### Task instructions
Each line below from the "The width and" line through the "the Scan for" line, those two included, must be restated word for word; the pictures must not be.
BEGIN Supplied records
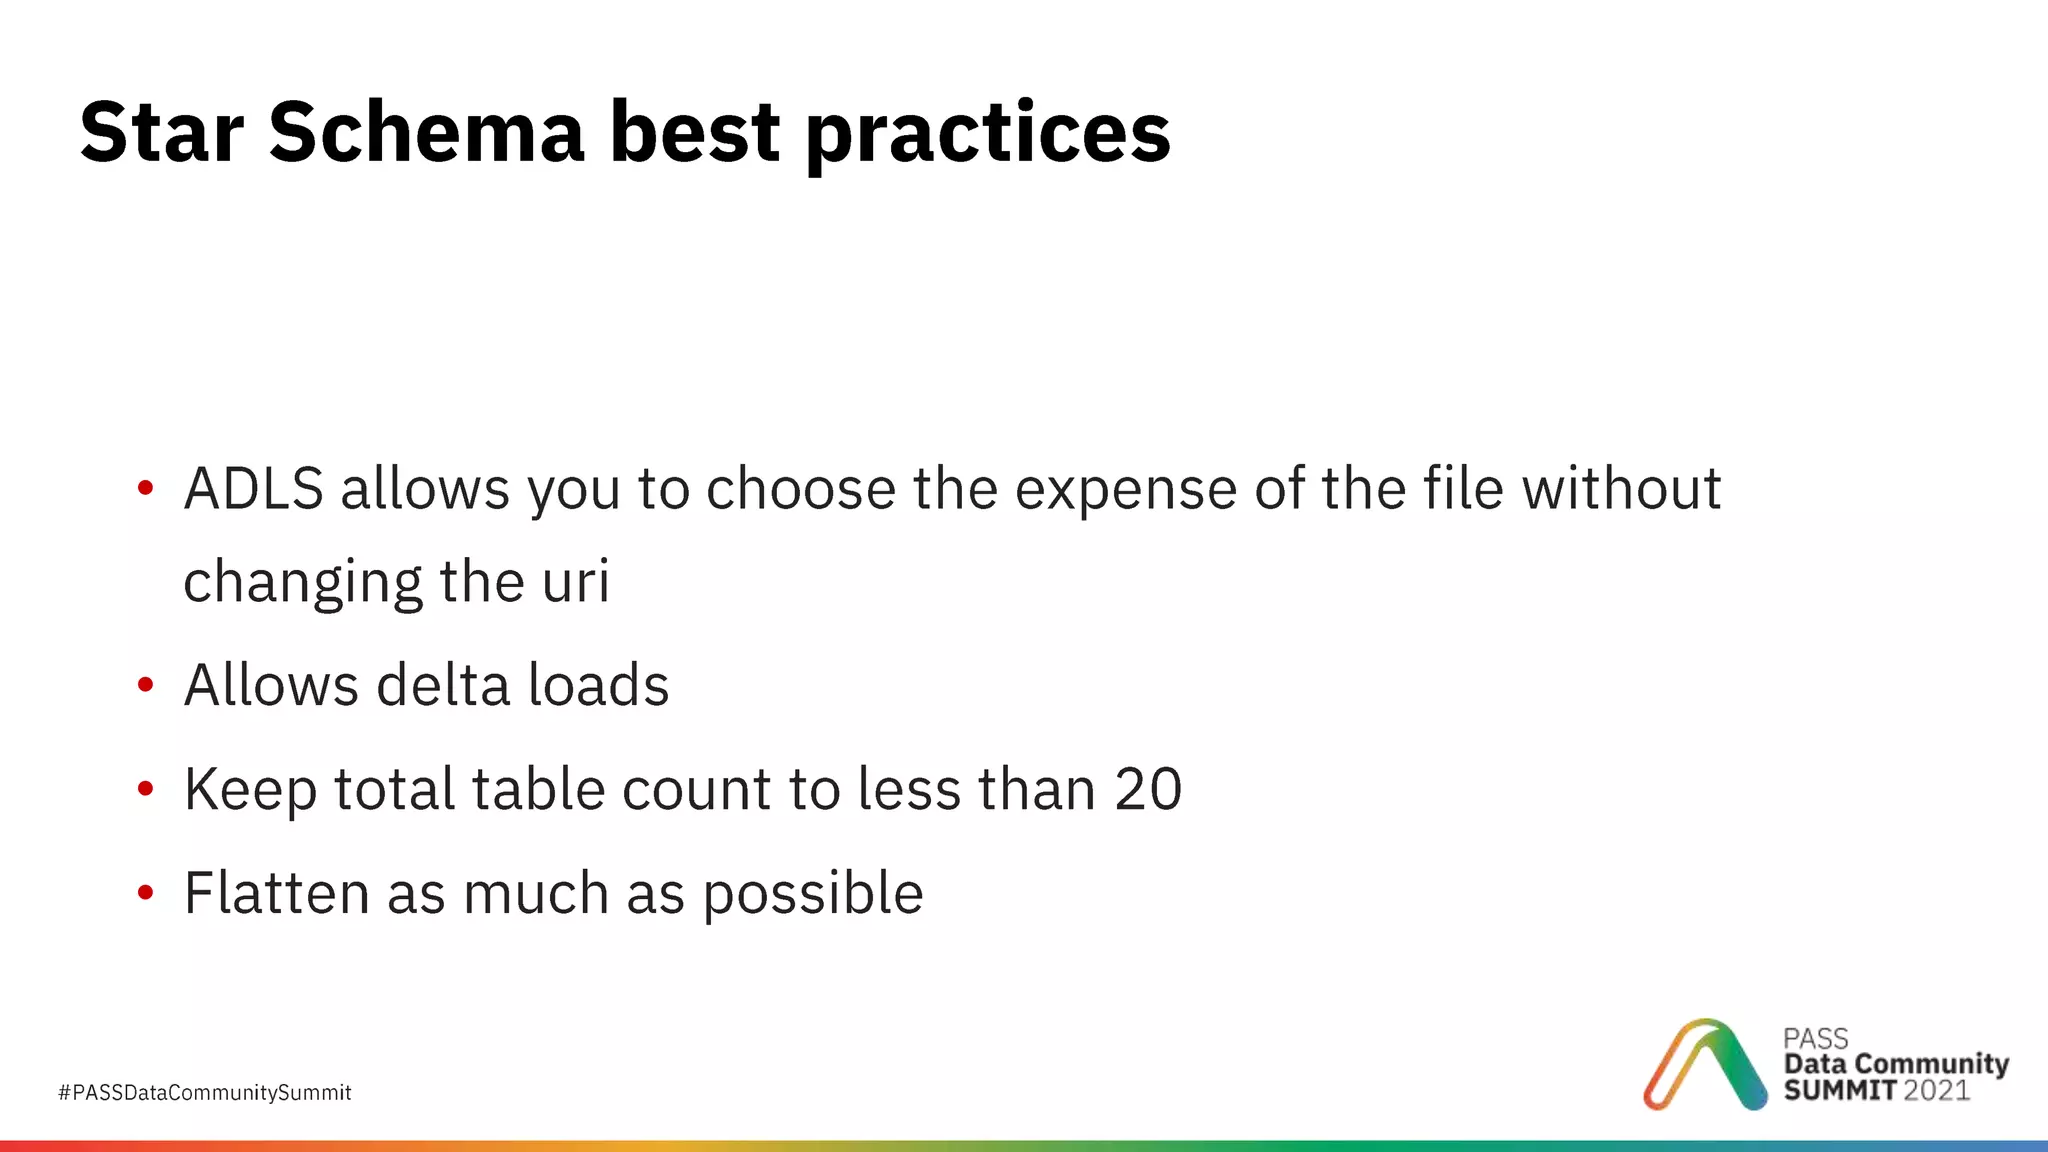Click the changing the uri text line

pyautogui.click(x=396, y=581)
END Supplied records
BEGIN Supplied records
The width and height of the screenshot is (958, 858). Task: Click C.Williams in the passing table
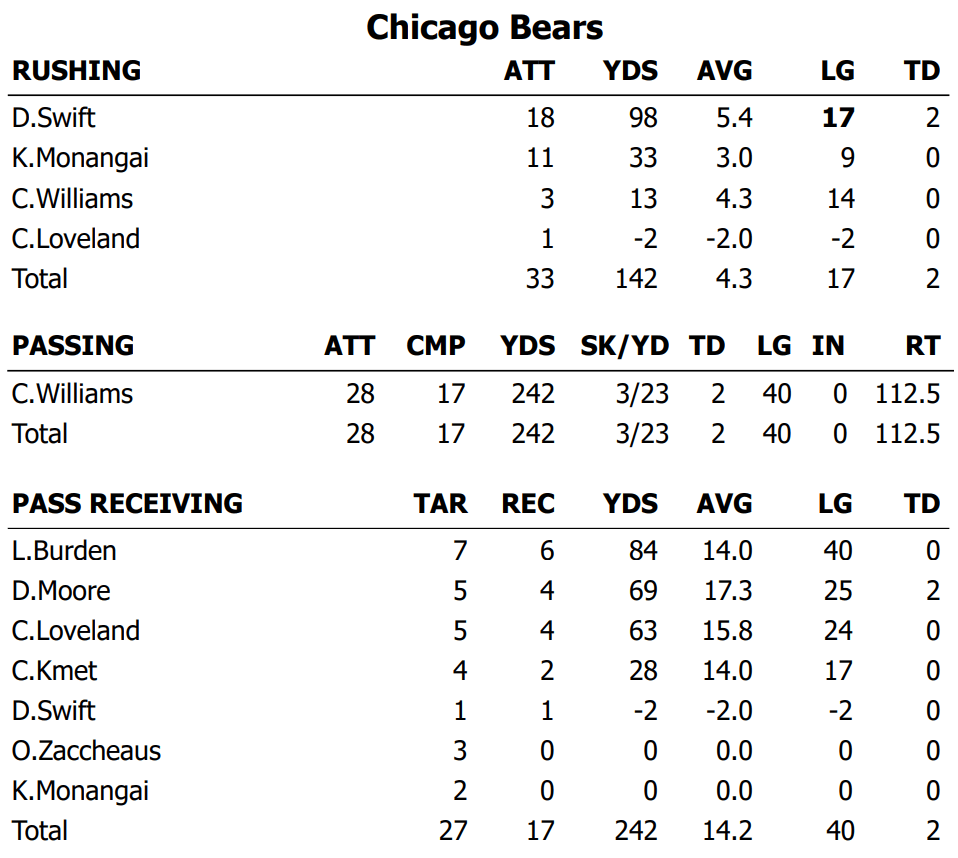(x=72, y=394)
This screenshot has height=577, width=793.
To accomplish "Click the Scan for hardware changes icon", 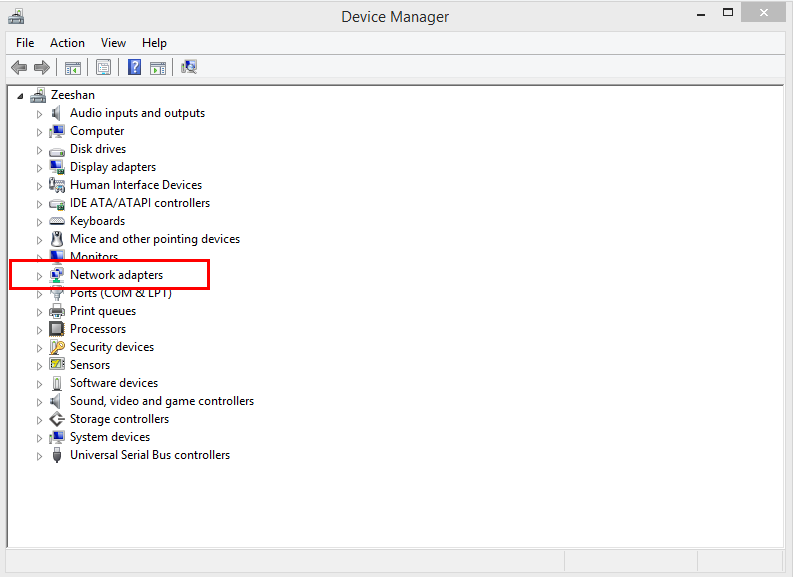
END Supplied records
### Completed task
The width and height of the screenshot is (958, 858). Task: Click C.Williams in the passing table
(x=72, y=394)
This screenshot has height=577, width=793.
To accomplish "Click the Scan for hardware changes icon", 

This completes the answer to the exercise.